───── Extrait fourni ─────

CULTURE

 

Gonzalès est mort, vive Gonzalès
La star de la scène électronique tire sa révérence
et livre son quatrième album « Z » en guise de consolation.

Ce soir, sur les planches de l’Elysée Montmartre, le personnage Gonzalès va s’évaporer… comme une chimère. Mais qui se cache derrière le chanteur-performer, chantre de l’underground électronique?


Gonzalès en concert à la Cigale en octobre 2002.
(photo: D.R.)

Jason Beck, alias Chilly Gonzalès est insaissable. Il ressemble à Janus. Deux noms : un patronyme et un pseudo. Une origine duale: hongroise et algérienne. Et une double nationalité : canadien de souche mais berlinois d’adoption. Lorsqu’il fait de la musique, Gonzalès se dédouble également. Il rappe ou joue du piano sur fond de beats électroniques.

───── Données fournies ─────

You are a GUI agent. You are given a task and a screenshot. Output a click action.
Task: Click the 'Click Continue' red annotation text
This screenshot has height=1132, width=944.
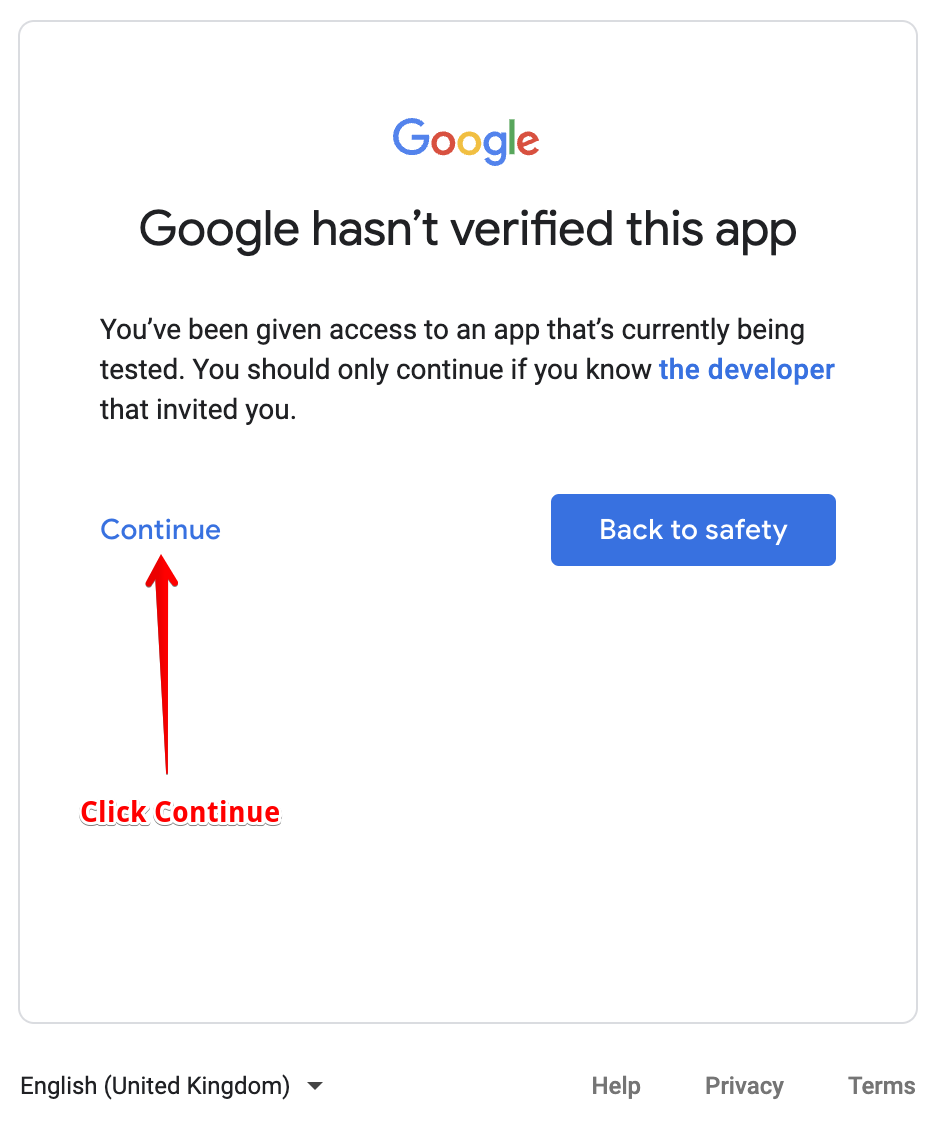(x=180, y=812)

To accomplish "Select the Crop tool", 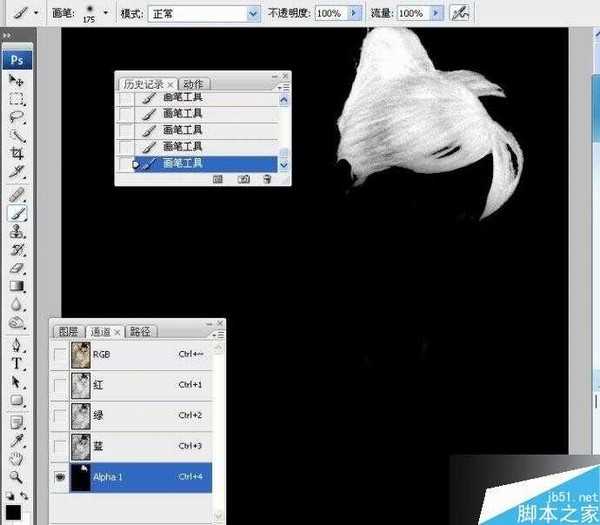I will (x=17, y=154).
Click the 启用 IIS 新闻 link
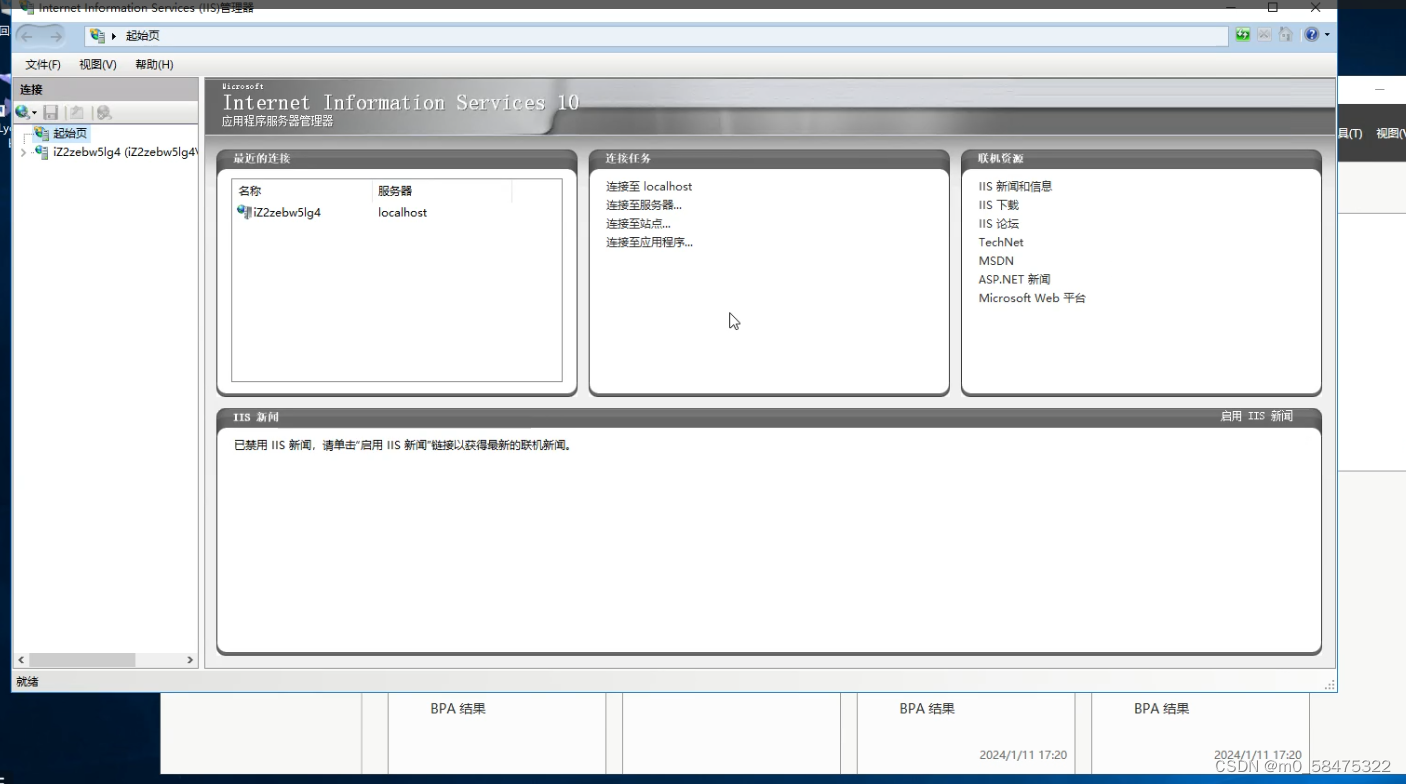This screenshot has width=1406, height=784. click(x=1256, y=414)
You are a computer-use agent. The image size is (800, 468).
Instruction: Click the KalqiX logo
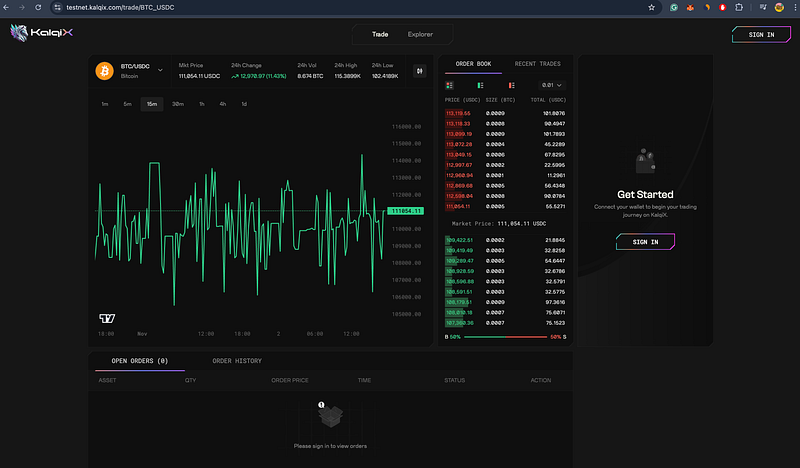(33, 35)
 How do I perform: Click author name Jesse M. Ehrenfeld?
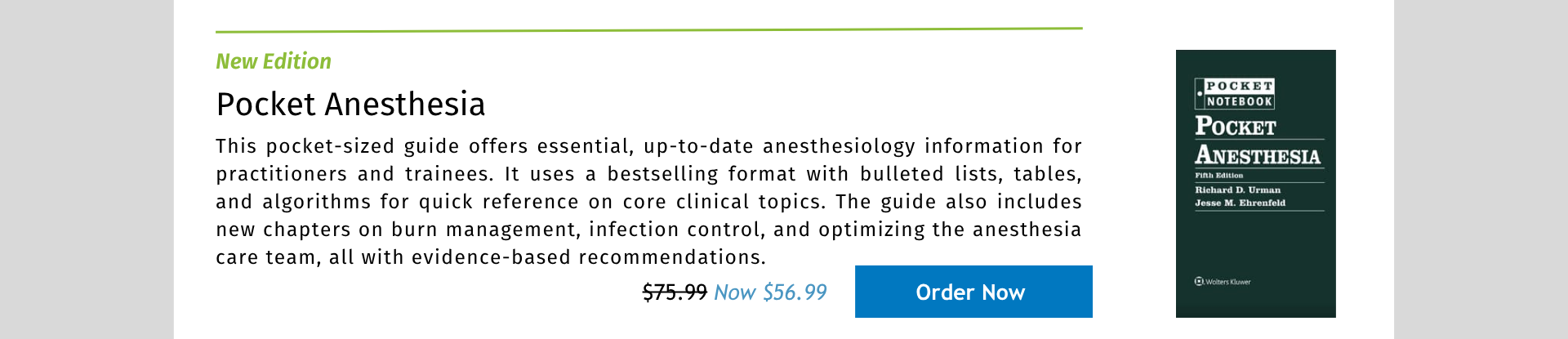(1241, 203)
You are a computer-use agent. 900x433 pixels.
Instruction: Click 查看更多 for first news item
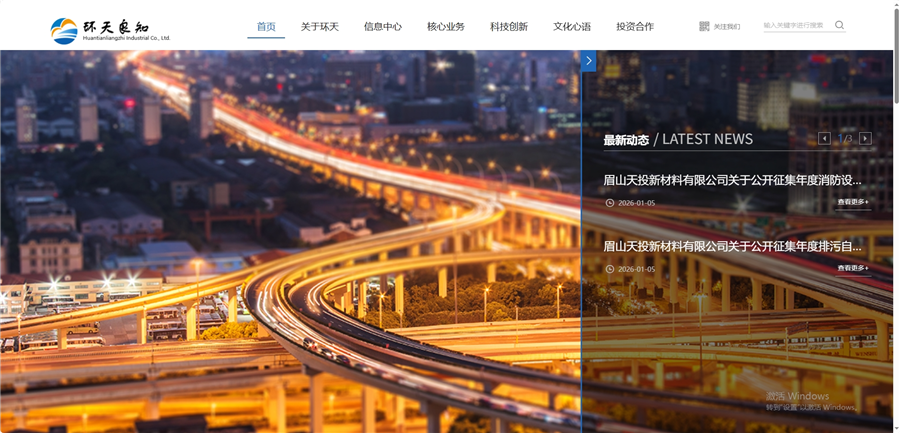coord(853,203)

─────
───── Données fournies ─────

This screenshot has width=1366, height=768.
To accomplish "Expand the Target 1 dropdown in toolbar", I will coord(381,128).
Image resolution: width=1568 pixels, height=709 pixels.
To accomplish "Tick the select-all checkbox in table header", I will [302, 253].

─────
───── Données fournies ─────

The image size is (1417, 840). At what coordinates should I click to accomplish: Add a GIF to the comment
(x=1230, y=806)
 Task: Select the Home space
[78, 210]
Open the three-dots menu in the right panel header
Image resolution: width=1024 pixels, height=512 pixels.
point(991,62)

─────

▶ À faire
1. Répondez aux questions suivantes sur l'article consacré à Gonzalès.
(a) Dans quelle salle le personnage Gonzalès doit-il s'évaporer ce soir ?
(b) Quel est le titre du quatrième album ?
(c) De quelle nationalité Gonzalès est-il de souche, et de quelle ville est-il d'adoption ?
2. Modifiez l'article sur Gonzalès en réécrivant tout ce qui va de « Ce soir, sur » jusqu'à « de l’underground électronique? », avec « illusion » à la place de « chimère ».
La liste n'a aucun rapport avec l'article.

▶ Réponses par consigne
1.
(a) À l'Elysée Montmartre.
(b) « Z ».
(c) Il est canadien de souche et berlinois d'adoption.

2.
Ce soir, sur les planches de l’Elysée Montmartre, le personnage Gonzalès va s’évaporer… comme une illusion. Mais qui se cache derrière le chanteur-performer, chantre de l’underground électronique?